== What you will do ==
Some entries follow. Reproduce exactly the lines starting at the one with "Given: Open the ancestry analysis link" and stopping after the one with "You are a computer-use agent. The width".

━━ Data excerpts ━━

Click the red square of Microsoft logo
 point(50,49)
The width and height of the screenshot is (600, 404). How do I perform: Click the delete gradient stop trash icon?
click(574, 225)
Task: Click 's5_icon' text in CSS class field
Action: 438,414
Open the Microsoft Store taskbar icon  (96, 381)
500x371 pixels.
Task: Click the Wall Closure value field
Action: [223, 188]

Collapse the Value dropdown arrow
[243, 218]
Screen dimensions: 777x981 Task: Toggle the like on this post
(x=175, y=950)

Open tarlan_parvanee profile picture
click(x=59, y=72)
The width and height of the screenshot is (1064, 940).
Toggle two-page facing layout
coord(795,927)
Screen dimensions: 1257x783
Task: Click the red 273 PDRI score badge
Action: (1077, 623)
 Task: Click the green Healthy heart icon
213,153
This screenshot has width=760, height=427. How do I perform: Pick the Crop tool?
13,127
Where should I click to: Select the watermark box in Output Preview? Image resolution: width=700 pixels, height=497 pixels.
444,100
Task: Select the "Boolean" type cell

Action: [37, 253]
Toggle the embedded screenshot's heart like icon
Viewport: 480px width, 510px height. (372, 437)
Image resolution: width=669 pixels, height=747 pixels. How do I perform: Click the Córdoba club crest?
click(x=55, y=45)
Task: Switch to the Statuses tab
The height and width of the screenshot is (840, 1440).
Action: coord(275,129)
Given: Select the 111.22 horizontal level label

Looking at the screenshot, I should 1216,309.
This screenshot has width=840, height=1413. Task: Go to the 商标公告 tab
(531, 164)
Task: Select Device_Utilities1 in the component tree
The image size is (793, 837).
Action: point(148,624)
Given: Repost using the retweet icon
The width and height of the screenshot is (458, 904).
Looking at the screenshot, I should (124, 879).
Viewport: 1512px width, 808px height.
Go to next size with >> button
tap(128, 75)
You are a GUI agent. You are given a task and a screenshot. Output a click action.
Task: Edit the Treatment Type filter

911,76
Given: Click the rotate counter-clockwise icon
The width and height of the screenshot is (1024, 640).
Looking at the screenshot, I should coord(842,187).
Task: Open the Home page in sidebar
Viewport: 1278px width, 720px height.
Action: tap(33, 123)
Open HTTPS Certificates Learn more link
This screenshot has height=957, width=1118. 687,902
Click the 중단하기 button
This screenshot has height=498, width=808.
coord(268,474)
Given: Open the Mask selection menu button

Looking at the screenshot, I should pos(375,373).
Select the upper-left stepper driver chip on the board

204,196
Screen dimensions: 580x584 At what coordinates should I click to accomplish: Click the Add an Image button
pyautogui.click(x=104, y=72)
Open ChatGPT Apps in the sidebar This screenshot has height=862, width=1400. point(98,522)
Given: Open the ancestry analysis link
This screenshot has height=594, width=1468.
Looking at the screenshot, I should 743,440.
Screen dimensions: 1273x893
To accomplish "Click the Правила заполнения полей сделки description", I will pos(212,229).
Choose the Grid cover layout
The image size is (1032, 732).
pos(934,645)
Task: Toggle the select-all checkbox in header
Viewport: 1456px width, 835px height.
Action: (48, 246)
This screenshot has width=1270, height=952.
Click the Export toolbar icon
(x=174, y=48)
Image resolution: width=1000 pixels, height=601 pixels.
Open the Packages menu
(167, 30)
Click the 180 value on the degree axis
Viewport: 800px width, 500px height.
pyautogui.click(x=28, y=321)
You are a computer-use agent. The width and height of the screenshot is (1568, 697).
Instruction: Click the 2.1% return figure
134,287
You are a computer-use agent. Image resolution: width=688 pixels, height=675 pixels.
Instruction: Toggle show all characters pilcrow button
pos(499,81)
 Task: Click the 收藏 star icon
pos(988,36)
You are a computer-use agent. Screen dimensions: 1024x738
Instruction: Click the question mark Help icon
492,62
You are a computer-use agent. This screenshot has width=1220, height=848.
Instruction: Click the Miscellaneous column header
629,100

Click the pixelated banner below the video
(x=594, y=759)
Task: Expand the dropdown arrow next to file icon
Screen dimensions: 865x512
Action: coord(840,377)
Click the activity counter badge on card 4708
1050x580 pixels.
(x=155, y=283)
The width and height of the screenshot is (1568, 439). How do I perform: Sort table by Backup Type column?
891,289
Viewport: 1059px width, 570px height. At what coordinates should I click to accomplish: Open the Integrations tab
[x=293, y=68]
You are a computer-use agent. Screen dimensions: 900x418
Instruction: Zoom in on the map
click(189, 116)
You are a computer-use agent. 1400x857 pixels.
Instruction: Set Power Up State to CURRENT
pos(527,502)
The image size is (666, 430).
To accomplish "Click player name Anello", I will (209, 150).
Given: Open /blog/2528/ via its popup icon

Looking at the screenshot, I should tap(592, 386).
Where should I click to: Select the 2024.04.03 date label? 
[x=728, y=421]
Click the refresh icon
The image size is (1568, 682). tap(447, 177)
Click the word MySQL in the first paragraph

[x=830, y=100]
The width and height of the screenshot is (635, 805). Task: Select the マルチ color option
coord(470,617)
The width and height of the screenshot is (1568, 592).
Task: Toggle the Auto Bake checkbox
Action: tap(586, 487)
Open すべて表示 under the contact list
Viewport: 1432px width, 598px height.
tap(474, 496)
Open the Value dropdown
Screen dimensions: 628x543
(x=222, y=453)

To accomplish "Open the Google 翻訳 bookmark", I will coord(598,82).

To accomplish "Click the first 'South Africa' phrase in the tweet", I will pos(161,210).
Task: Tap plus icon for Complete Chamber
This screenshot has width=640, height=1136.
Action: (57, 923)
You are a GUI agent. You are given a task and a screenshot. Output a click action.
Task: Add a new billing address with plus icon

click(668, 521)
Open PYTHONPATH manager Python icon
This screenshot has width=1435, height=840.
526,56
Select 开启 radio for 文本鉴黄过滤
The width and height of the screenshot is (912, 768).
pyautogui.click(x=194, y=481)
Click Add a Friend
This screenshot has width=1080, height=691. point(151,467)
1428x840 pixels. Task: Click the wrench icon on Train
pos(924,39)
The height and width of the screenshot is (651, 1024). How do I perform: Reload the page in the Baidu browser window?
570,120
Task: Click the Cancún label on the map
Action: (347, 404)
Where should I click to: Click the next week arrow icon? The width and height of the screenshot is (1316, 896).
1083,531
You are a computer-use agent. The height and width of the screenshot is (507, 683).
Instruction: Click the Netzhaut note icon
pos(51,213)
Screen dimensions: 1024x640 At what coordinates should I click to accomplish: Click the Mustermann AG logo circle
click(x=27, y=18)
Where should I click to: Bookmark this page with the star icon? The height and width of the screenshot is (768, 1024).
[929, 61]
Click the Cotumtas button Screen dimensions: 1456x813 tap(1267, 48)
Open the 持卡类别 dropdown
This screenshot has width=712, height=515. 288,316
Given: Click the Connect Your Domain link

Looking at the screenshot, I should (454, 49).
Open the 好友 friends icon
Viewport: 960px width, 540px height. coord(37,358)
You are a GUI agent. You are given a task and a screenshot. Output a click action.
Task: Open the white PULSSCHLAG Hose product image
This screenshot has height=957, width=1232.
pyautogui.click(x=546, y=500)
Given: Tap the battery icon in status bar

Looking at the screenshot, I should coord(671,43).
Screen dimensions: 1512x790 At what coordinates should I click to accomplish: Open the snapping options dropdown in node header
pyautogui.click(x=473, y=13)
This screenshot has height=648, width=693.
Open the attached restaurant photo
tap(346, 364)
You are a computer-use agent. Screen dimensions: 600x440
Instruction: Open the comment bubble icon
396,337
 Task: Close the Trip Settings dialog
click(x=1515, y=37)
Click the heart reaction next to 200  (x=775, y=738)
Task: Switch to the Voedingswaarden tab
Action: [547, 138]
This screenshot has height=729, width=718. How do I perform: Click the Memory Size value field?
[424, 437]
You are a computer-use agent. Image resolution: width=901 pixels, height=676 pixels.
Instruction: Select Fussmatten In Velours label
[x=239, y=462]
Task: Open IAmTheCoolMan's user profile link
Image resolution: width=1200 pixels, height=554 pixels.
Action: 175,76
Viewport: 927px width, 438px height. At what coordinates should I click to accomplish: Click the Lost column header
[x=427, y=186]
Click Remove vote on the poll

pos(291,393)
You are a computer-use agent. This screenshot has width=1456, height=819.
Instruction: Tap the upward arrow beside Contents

━━━

== Output ==
Given: Open the ancestry analysis link
This screenshot has height=594, width=1468.
Looking at the screenshot, I should 743,440.
Screen dimensions: 1273x893
To accomplish "Click the Правила заполнения полей сделки description", I will pos(212,229).
Choose the Grid cover layout
The image size is (1032, 732).
pos(934,645)
Task: Toggle the select-all checkbox in header
Viewport: 1456px width, 835px height.
Action: (48, 246)
This screenshot has width=1270, height=952.
Click the Export toolbar icon
(x=174, y=48)
Image resolution: width=1000 pixels, height=601 pixels.
Open the Packages menu
(167, 30)
Click the 180 value on the degree axis
Viewport: 800px width, 500px height.
pyautogui.click(x=28, y=321)
You are a computer-use agent. The width and height of the screenshot is (1568, 697).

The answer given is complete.